13 of 233 comments (clear)

  1. Likely the best websites from the US Government... by Pojut · · Score: 4, Informative

    ...are the Library of Congress site and the Supreme Court site. Both of them are extremely informative, and have a massive wealth of information that is readily available.

  2. Not who wrote, but who paid for. by TaoPhoenix · · Score: 4, Insightful

    We know well enough "CongressCritter X voted for Bill Y".

    What seems to be tough to fix is the lobbying lockdown. "If you don't support us in the War Against Z, we'll sink any other bill you ever submit for a vote."

    --
    My first Journal Entry ever, in 8 years! http://slashdot.org/journal/365947/aphelion-scifi-fantasy-horror-poetry-webzine
    1. Re:Not who wrote, but who paid for. by drinkypoo · · Score: 5, Insightful

      What seems to be tough to fix is the lobbying lockdown. "If you don't support us in the War Against Z, we'll sink any other bill you ever submit for a vote."

      If Americans wanted representatives who would vote their principles, they would vote for representatives with principles. They don't; they want pork.

      --
      "You're right," Fisheye says. "I should have set it on 'whip' or 'chop.'"
    2. Re:Not who wrote, but who paid for. by Tom · · Score: 5, Interesting

      You assume that any representatives with principles are available to be voted for.

      From all I gather, that is hardly the case in most districts, and even where it appears to be, you can't be certain. I know over here in Germany it took the founding of a new party (the pirate party) before I considered voting to be a possibility to express my preferences properly at all. All the others are either bought scumbags (major parties) or lunatics (minor parties) or both or somewhere in between.

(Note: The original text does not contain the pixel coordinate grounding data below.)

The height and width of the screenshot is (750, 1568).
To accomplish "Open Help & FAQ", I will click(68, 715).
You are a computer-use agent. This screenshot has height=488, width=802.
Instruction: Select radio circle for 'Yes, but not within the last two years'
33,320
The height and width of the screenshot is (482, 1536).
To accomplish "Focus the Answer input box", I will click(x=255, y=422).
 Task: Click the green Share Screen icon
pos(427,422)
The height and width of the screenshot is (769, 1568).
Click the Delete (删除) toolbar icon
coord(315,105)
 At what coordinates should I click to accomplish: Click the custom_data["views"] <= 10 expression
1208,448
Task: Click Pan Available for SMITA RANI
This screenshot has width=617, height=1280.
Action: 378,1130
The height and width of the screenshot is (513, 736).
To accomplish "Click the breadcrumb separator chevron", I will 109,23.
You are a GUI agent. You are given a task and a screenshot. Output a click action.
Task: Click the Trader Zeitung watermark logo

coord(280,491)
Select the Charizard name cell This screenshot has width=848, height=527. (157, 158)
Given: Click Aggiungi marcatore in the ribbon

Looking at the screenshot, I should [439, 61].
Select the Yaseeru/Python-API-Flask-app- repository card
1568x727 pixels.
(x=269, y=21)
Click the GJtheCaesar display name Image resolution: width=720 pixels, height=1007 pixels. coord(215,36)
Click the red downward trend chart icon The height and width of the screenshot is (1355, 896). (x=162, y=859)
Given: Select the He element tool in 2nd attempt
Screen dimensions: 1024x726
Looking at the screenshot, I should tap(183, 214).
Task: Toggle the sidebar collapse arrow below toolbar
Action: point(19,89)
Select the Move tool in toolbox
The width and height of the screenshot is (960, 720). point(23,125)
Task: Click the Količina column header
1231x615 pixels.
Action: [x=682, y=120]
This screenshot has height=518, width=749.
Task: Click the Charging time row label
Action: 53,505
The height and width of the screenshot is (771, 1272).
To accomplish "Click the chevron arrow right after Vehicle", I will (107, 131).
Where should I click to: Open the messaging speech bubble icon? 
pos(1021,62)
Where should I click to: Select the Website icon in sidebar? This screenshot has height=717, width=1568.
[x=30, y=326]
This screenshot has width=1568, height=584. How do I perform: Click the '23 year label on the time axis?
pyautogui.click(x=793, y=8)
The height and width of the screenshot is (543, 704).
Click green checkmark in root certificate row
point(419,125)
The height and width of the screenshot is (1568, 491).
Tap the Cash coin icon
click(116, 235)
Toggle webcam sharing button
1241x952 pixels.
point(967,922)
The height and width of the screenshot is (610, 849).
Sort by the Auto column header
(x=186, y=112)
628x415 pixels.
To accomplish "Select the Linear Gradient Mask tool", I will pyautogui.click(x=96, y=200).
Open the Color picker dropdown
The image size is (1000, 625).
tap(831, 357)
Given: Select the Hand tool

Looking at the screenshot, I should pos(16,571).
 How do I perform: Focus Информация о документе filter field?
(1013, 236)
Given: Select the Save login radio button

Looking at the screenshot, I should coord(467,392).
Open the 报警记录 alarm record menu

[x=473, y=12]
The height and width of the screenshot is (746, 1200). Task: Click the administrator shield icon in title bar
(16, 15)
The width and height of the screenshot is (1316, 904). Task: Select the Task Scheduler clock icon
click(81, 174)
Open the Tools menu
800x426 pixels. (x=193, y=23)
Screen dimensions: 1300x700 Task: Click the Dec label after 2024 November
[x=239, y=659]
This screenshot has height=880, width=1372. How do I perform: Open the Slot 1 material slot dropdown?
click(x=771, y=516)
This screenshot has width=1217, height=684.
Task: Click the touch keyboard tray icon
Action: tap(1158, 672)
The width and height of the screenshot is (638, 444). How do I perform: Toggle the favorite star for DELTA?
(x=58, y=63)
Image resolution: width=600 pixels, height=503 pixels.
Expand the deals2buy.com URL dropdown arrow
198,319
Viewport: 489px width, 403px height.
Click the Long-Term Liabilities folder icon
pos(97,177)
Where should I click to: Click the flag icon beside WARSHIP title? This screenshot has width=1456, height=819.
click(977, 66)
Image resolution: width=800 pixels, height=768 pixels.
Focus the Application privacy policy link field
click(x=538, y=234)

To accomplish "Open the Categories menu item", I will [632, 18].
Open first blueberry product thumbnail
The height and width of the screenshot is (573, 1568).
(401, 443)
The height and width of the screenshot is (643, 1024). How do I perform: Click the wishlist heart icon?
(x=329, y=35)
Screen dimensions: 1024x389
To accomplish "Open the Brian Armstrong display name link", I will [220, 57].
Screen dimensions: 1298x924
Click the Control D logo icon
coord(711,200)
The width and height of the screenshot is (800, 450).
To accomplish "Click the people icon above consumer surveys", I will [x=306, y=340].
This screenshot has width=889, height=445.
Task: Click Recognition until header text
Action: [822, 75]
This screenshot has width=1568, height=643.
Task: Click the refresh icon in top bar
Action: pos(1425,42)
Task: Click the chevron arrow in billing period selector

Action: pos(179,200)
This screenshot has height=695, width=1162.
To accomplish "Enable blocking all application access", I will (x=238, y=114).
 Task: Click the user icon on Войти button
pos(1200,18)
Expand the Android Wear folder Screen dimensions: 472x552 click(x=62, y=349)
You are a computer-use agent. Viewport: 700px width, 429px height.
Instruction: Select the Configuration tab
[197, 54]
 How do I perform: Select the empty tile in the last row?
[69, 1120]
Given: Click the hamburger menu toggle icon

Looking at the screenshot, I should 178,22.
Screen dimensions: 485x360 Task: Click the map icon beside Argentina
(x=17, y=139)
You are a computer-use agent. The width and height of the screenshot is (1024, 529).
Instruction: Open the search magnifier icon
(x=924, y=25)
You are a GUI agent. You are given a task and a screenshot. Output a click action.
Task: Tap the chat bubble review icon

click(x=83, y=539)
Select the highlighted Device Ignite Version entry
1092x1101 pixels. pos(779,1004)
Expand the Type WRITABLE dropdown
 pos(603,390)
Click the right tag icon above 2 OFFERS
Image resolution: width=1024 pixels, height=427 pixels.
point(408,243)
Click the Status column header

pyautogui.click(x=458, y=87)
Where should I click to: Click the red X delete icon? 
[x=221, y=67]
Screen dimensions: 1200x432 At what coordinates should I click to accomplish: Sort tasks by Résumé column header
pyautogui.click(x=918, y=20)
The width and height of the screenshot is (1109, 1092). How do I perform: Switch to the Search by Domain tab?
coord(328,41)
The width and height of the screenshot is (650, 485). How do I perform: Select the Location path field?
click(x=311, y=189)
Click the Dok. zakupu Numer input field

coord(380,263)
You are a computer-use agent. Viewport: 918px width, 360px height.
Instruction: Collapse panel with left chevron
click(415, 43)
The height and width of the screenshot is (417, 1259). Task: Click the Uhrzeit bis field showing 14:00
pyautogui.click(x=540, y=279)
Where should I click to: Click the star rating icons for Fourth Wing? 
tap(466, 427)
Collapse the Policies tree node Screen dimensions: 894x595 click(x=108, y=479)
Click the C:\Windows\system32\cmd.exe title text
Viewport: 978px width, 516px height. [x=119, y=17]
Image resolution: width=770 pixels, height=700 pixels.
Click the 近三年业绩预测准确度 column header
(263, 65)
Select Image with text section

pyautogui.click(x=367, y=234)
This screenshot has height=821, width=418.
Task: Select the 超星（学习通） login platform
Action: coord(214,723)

      I know the solution is to go and do it yourself. Thank you, I've held an elected office for several years (and stepped down on my own), I've had enough of politics for life. Anyone who enters that arena with good intentions and manages to keep them has my respect, and if I can, my vote.
      But you can't play in the mudpit without getting dirty, and that's one reason why no matter how they start out, by the time they have progressed far enough in party politics to be on a ballot, pretty much everyone has become either a corrupted dipshit or a disillusioned cynic. My personal choice was to step down just before I became the later, but it was damn close (and as you may have noticed, I did take a good share of disillusion with me).

      --
      Assorted stuff I do sometimes: Lemuria.org
    3. Re:Not who wrote, but who paid for. by scamper_22 · · Score: 4, Insightful

      Unfortunately, you are correct, but the answer is regulation of government.

      You talk to people... and they recognize the need to regulate industry. Just look at the BP oil spill. Oil companies need to be regulated to make sure their oil rigs are safe.

      The banking sector needs to be regulated to make sure transaction are fair and externalities do not spread to bring down the entire system.

      Industries that use chemicals need to be regulated to make sure they don't cause undue harm to people.

      Monopolies need to be regulated to make sure they don't abuse their power. Heck the EU goes nuts over Microsoft bundling a media player with their OS.

      Yet, how about the most power monopoly in any country... the government... doesn't it need regulations in how it operates?
      Bundling unrelated laws in bills to gain support... don't we need regulations to ban this?
      Proving state benefits (pensions, healthcare...) to some citizens, but not others... don't we need regulations to ban this?

      I could go on with other examples, but then I'd show my various political biases :P
      So I'll leave it at this relatively straight uncontroversial example of regulations of government.
      Of course this is what a constitution is for... but when you have a living constitution... that's like having living regulations created by industry itself. Yet, the constitutions are still useful. People still have the rights... especially the ones they exercise on a daily basis. Americans still own guns no matter what governments have done to curtail it. We still largely have freedom of speech. We still largely have freedom of religion... We still have separation of powers and a court system... We just need to fix all the loop holes...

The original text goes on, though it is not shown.